**What you have to do**
The text of every record, exactly as given and with no pictures, should be your output.

### Materials provided ###

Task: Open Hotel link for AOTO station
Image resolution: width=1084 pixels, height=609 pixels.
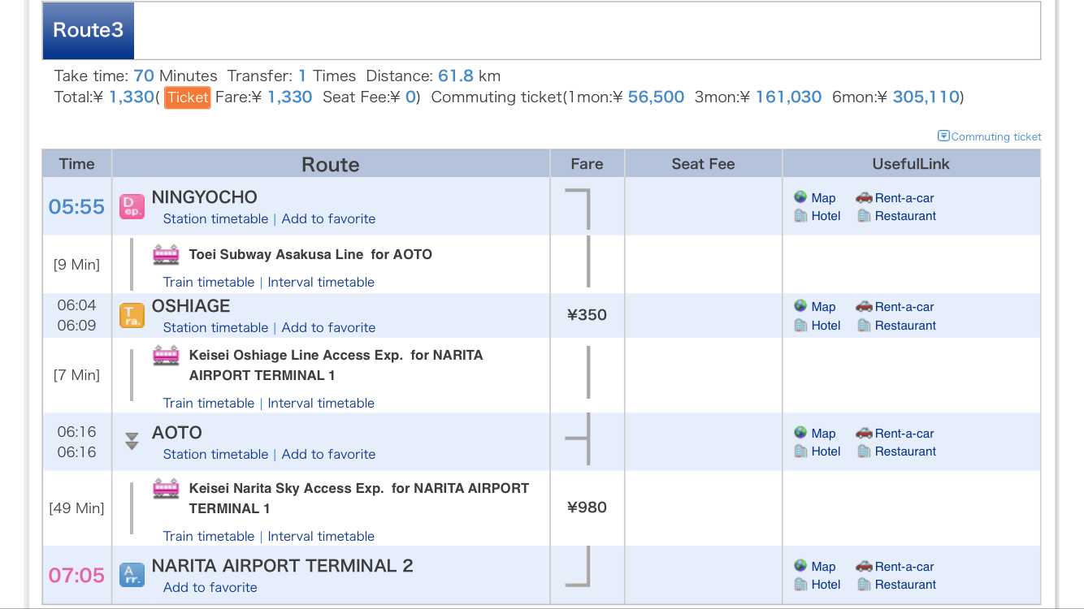Action: (817, 451)
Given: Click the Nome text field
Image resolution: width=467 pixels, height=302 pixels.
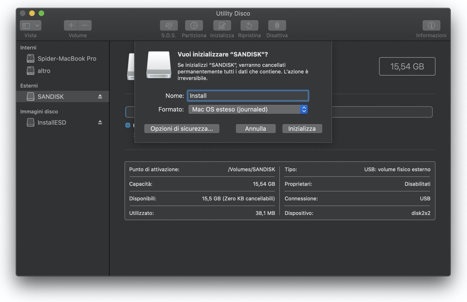Looking at the screenshot, I should tap(248, 96).
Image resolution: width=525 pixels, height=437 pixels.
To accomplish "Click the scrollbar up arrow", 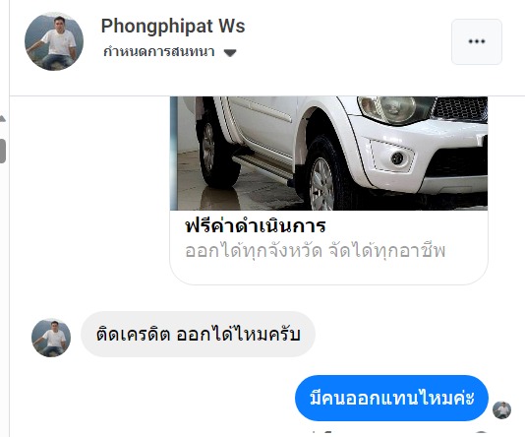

###

**Task solution**
Task: Open Hotel link for AOTO station
Image resolution: width=1084 pixels, height=609 pixels.
Action: (817, 451)
Given: Click the Nome text field
Image resolution: width=467 pixels, height=302 pixels.
Looking at the screenshot, I should tap(248, 96).
Image resolution: width=525 pixels, height=437 pixels.
To accomplish "Click the scrollbar up arrow", 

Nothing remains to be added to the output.